Son propre frère Bakary Diakité, a été le premier à tirer la couverture sur lui même, sur le cas de l’enfant Moussa. « Je n’ai rien à voir dans ce problème. C’est lors d’un de mes voyages de Mayina à Bamako que les parents de Moussa m’ont demandé d’apporter ce dernier à ma sœur, j’ai accepté ça en raison du lien de parenté. Et quand les parents de l’enfant lui réclamait, j’ai dit à ma sœur de les remettre » a-t-il déclaré à la barre.
Fallait pas aussi compter sur la partie civile, principalement M. Konaté, celui qui a porté la plainte, il dira que Mme Keïta est une véritable ‘’mauvaise femme’’, qu’elle est toujours mêlée dans de sales coups. Dans cette affaire d’enlèvement, poursuit-il, dès qu’il a appris la nouvelle, il a fait des investigations personnelles afin de boucher toutes les issues à cette dame. Ainsi, il dit avoir pris la photo de la fille jusque chez elle, en guise de preuve, l’a scanné ensuite avant de le remettre à la brigade des mœurs.
Selon Alima Diarra, chez qui était la jeune fille Sanogo au moment de sa disparition, il n’ya aucune connaissance entre elle et la dame Oumou et dit n’avoir jamais vu ses enfants chez elle depuis que l’éducation de Assetou Sanogo lui a été confiée après la mort de sa mère, il y a 7ans.
M. Madi Keïta, beau frère de l’accusée, a aussi enfoncé le clou en défaveur de la dulcinée de son frère en étalant sur la place publique les linges sales de sa belle sœur en matière d’enfant.
Il dit que Oumou a mainte fois alerté leur famille (Keïta) d’une éventuelle grossesse qu’elle porterait. Et qu’à chaque fois, elle s’attèle à appeler les gens pour dire qu’elle a accouché dans telle maternité mais que l’issue a été un faux accouchement ou que l’enfant est mort quelques instants seulement après l’accouchement. « Si l’on en tient à ses dires Oumou aurait accouché au moins une fois dans chacune des maternités connues de Bamako » a-t-il ironiquement lancé avant de poursuivre que le premier cas a eu lieu à la maternité de Korofina, où un jour Oumou a appelé à la famille pour informer du décès de son enfant. Après enquête, cela s’est avéré faux. Quelques années après, un autre cas s’est produit, elle dit avoir accouché à la maternité de Lafiabougou des jumeaux et qu’ un est mort et l’autre prématuré a été amené à l’hôpital Gabriel Touré et décédé après.
M. Keïta de préciser qu’effectivement pour ce dernier cas leurs investigations leurs ont permis de découvrir dans le registre de la morgue du CHU GT un certificat de décès suite à un accouchement, sans le nom de la mère (âgée de 15 ans) de mari, manœuvre.

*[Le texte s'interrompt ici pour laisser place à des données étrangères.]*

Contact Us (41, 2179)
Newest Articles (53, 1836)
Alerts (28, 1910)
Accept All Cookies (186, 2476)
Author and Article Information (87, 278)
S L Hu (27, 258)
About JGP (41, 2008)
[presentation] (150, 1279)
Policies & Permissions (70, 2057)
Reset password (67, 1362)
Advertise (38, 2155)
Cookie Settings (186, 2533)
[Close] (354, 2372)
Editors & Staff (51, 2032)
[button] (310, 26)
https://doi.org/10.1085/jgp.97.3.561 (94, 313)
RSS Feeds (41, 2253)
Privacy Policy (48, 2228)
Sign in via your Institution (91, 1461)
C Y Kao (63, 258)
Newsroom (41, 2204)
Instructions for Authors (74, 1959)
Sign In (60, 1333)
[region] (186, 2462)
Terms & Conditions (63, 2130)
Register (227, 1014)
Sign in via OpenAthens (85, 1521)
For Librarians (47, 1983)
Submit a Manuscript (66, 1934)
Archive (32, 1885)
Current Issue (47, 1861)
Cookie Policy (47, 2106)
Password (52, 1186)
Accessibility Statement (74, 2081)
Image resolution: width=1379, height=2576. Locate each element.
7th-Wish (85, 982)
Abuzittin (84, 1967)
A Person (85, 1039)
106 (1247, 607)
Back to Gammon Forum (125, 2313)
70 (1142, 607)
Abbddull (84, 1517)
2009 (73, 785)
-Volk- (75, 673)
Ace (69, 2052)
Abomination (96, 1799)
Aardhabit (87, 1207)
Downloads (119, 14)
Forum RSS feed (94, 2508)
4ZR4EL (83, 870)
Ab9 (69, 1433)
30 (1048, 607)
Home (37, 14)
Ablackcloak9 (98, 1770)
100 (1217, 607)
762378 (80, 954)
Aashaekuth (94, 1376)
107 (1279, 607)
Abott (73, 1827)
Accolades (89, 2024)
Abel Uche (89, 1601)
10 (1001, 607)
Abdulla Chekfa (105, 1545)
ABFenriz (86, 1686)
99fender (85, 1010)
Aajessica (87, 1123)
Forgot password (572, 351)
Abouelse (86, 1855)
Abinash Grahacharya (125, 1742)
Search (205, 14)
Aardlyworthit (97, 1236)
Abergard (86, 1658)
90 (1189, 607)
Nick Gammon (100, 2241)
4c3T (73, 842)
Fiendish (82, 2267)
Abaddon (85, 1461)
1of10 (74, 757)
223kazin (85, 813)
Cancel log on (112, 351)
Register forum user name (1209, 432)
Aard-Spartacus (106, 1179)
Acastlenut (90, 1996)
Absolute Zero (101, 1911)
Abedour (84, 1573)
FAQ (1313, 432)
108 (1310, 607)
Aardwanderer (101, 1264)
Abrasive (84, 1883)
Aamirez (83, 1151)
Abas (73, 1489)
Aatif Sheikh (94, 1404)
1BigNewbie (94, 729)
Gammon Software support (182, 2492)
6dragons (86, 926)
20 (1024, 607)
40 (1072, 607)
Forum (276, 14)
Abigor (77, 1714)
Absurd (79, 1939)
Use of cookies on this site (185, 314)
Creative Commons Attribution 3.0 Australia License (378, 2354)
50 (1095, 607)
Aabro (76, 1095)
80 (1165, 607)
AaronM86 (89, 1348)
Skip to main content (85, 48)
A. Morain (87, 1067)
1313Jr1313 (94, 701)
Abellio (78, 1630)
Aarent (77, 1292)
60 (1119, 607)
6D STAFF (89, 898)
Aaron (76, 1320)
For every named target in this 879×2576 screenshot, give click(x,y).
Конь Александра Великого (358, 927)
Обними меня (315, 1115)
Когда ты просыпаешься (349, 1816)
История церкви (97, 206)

Ce qui naturellement n’était pas sa belle sœur. Aux dires toujours du beau frère de l’accusée, ce qui leur semblait marrant dans tout ça est que personne n’a une fois vue Oumou donnée du sein à ses enfants et même du biberon. Toute chose qui a convaincu la famille Keïta à dire qu’elle enlève les enfants d’autrui. Ajoute-t-il.
Cinq heures d’horloge ont permis à la Cour pour rendre finalement le verdict. La dame Oumou Diakité peut remercier le ciel car, elle a bénéficié de 3 ans de prison avec sursis, son frère Bakari, estimé complice, a été acquitté et son époux, Makan Keïta absent dans la salle a été jugé par contumace à 10 ans de prison ferme pour avoir accepté de donner son nom à des enfants dont il n’est pas le père biologique.